Σὺ δέ, ὦ ἄνθρωπε ⸀θεοῦ ταῦτα φεῦγε· δίωκε δὲ δικαιοσύνην, εὐσέβειαν, πίστιν, ἀγάπην, ὑπομονήν, ⸀πραϋπαθίαν
12 Strijd de goede strijd van het geloof; ding naar het eeuwige leven, waartoe ge geroepen zijt, en voor vele getuigen de heerlijke belijdenis hebt afgelegd. (aiōnios )
ἀγωνίζου τὸν καλὸν ἀγῶνα τῆς πίστεως, ἐπιλαβοῦ τῆς αἰωνίου ζωῆς, εἰς ἣν ἐκλήθης καὶ ὡμολόγησας τὴν καλὴν ὁμολογίαν ἐνώπιον πολλῶν μαρτύρων. (aiōnios )
13 Ik beveel u bij God, die alles ten leven verwekt, en bij Christus Jesus, die onder Póntius Pilatus de heerlijke belijdenis heeft afgelegd,
παραγγέλλω σοι ἐνώπιον τοῦ θεοῦ τοῦ ⸀ζῳογονοῦντοςτὰ πάντα καὶ Χριστοῦ Ἰησοῦ τοῦ μαρτυρήσαντος ἐπὶ Ποντίου Πιλάτου τὴν καλὴν ὁμολογίαν,
14 dat ge dit gebod zult volbrengen, vlekkeloos en onberispelijk tot aan de komst van Jesus Christus onzen Heer.
τηρῆσαί σε τὴν ἐντολὴν ἄσπιλον ἀνεπίλημπτον μέχρι τῆς ἐπιφανείας τοῦ κυρίου ἡμῶν Ἰησοῦ Χριστοῦ,
15 Hem zal te zijner tijd de zalige en enige Heerser openbaren, de Koning der koningen en Heer der heren,
ἣν καιροῖς ἰδίοις δείξει ὁ μακάριος καὶ μόνος δυνάστης, ὁ βασιλεὺς τῶν βασιλευόντων καὶ κύριος τῶν κυριευόντων,
16 Hij die alleen de onsterfelijkheid bezit, die het ontoegankelijk licht bewoont, dien geen mens heeft gezien of kàn zien, wien de eer is en eeuwige macht.

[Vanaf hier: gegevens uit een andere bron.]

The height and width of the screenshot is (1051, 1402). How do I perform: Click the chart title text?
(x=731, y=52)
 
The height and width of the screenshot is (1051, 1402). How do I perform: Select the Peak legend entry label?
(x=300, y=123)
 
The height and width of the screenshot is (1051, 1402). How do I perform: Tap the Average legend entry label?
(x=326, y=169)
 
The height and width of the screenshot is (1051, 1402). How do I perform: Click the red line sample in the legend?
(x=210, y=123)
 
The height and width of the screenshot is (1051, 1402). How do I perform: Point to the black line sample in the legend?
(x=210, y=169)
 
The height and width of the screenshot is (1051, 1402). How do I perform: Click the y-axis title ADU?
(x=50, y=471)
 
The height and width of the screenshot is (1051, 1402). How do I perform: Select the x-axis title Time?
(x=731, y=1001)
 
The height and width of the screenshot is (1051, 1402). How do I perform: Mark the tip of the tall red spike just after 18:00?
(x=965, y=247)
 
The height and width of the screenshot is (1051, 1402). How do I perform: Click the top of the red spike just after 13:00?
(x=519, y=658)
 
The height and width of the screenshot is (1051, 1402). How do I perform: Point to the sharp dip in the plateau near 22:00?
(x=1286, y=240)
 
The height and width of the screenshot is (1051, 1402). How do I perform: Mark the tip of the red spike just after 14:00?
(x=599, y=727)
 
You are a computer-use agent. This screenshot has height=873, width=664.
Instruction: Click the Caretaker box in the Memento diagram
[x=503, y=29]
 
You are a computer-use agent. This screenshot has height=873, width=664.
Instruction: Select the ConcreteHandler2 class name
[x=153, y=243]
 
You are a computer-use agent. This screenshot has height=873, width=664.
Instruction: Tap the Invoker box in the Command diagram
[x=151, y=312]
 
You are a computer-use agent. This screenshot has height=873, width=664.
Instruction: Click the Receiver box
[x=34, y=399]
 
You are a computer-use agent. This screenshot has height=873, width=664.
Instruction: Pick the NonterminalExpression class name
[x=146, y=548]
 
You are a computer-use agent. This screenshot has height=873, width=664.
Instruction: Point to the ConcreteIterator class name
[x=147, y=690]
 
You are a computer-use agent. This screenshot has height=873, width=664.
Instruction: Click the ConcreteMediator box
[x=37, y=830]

Amen! (aiōnios )
ὁ μόνος ἔχων ἀθανασίαν, φῶς οἰκῶν ἀπρόσιτον, ὃν εἶδεν οὐδεὶς ἀνθρώπων οὐδὲ ἰδεῖν δύναται· ᾧ τιμὴ καὶ κράτος αἰώνιον· ἀμήν. (aiōnios )
17 Vermaan de rijken dezer wereld, dat ze niet trots mogen zijn; dat ze hun hoop niet stellen op wisselvallige rijkdom, maar op God, die ons rijkelijk van alles voorziet, om er van te genieten; (aiōn )
Τοῖς πλουσίοις ἐν τῷ νῦν αἰῶνι παράγγελλε μὴ ὑψηλοφρονεῖν μηδὲ ἠλπικέναι ἐπὶπλούτου ἀδηλότητι, ἀλλʼ ⸀ἐπὶ ⸀θεῷτῷ παρέχοντι ἡμῖν πάντα πλουσίως εἰς ἀπόλαυσιν, (aiōn )
18 dat ze deugdzaam moeten zijn en rijk in goede werken, vrijgevig ook en mededeelzaam.
ἀγαθοεργεῖν, πλουτεῖν ἐν ἔργοις καλοῖς, εὐμεταδότους εἶναι, κοινωνικούς,
19 Dan stapelen ze zich voor de toekomst een goede grondslag op, waarop ze het eeuwig leven bereiken.
ἀποθησαυρίζοντας ἑαυτοῖς θεμέλιον καλὸν εἰς τὸ μέλλον, ἵνα ἐπιλάβωνται τῆς ⸀ὄντωςζωῆς.
20 Timóteus, bewaar het toevertrouwde pand. Wend u af van de profane beuzelpraat, van de twistvragen der zogenaamde Kennis,
Ὦ Τιμόθεε, τὴν παραθήκην φύλαξον, ἐκτρεπόμενος τὰς βεβήλους κενοφωνίας καὶ ἀντιθέσεις τῆς ψευδωνύμου γνώσεως,
21 waartoe sommigen zich hebben bekend, en het spoor in het geloof zijn bijster geworden. De genade zij met u allen!
ἥν τινες ἐπαγγελλόμενοι περὶ τὴν πίστιν ἠστόχησαν. Ἡ χάρις ⸂μεθʼ ὑμῶν⸃.